Word and element location data:
^^^^
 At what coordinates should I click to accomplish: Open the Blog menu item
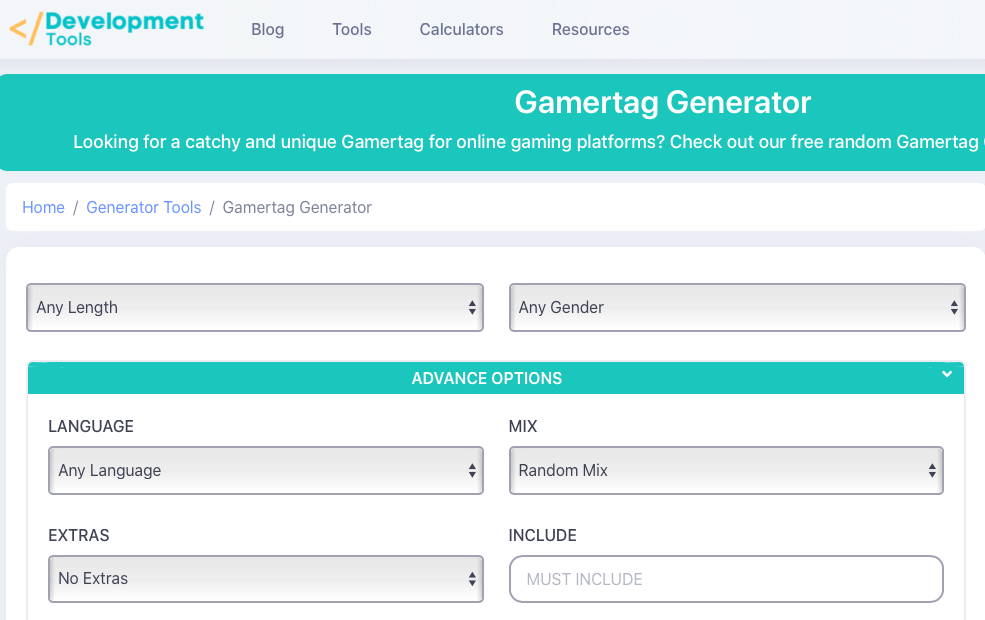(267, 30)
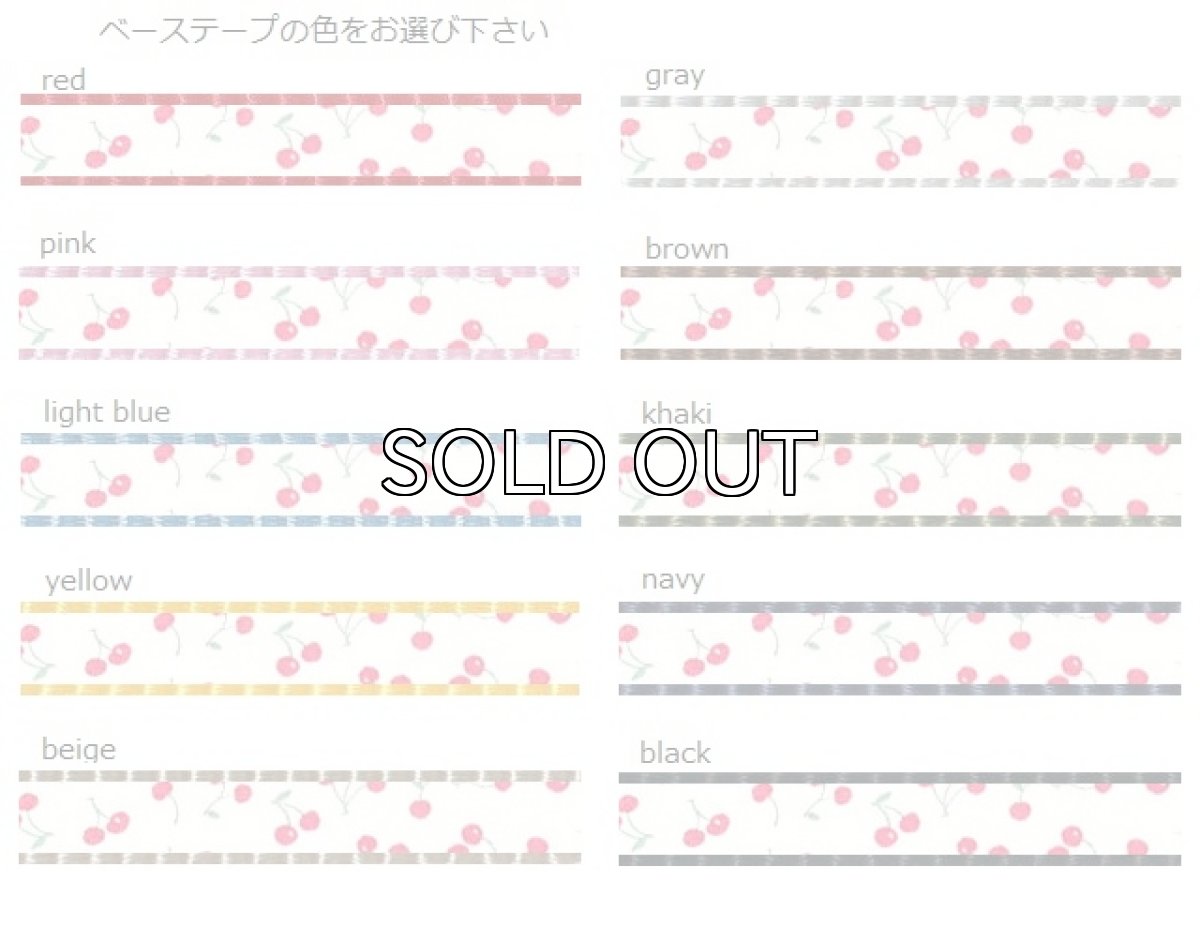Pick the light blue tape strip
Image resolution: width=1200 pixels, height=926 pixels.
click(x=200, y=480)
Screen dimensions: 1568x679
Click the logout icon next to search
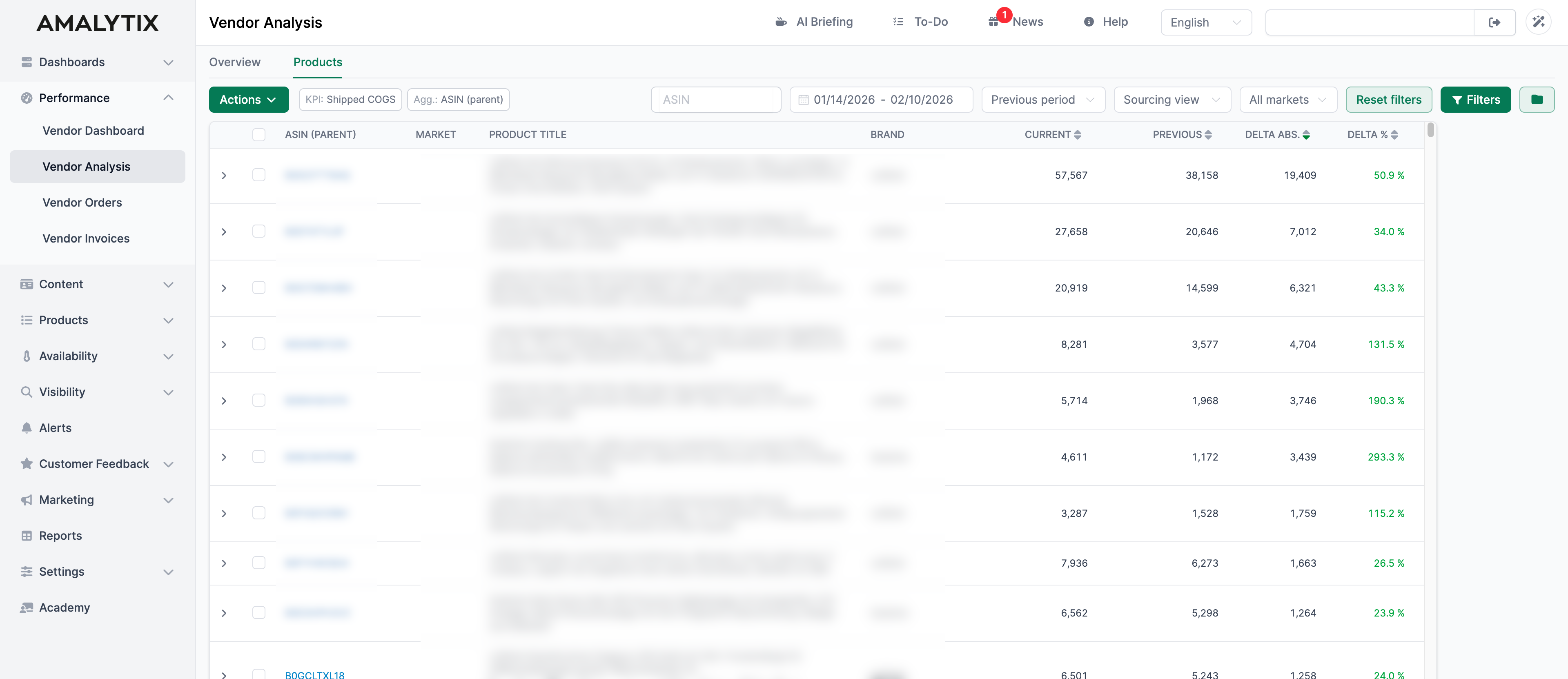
^^^^
Task requirements: Output the lines above verbatim, omitting the pictures.

Solution for this exercise:
 At what coordinates should I click to accomplish: Open the Blog menu item
(267, 30)
Pick the light blue tape strip
Image resolution: width=1200 pixels, height=926 pixels.
click(x=200, y=480)
Screen dimensions: 1568x679
Click the logout icon next to search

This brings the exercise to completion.